Exercise brief
Please pick out every line in the material below that contains the word "screenshot", and copy each of those lines in full.

Stored data

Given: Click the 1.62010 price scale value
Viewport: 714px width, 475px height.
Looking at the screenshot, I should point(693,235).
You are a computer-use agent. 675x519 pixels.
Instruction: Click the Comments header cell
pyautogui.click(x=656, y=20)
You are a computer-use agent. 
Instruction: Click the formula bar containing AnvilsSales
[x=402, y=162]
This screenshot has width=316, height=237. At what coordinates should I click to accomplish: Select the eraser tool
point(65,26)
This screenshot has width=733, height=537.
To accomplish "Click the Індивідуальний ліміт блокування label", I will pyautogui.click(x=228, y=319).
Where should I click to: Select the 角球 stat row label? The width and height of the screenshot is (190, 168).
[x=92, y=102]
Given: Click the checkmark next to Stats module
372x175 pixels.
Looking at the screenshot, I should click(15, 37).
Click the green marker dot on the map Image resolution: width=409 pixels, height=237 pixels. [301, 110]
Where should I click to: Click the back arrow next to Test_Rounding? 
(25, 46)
...
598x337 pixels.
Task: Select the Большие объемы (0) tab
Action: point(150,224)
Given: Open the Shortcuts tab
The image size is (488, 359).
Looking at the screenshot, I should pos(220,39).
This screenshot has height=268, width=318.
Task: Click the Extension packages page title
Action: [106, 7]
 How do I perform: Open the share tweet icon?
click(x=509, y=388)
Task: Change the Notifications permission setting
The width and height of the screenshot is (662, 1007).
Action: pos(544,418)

Answer
Looking at the screenshot, I should point(693,235).
This screenshot has width=316, height=237. At what coordinates should I click to accomplish: Select the eraser tool
This screenshot has width=733, height=537.
Where should I click to: Select the 角球 stat row label? The width and height of the screenshot is (190, 168).
Looking at the screenshot, I should click(15, 37).
Looking at the screenshot, I should pos(220,39).
This screenshot has height=268, width=318.
The width and height of the screenshot is (662, 1007).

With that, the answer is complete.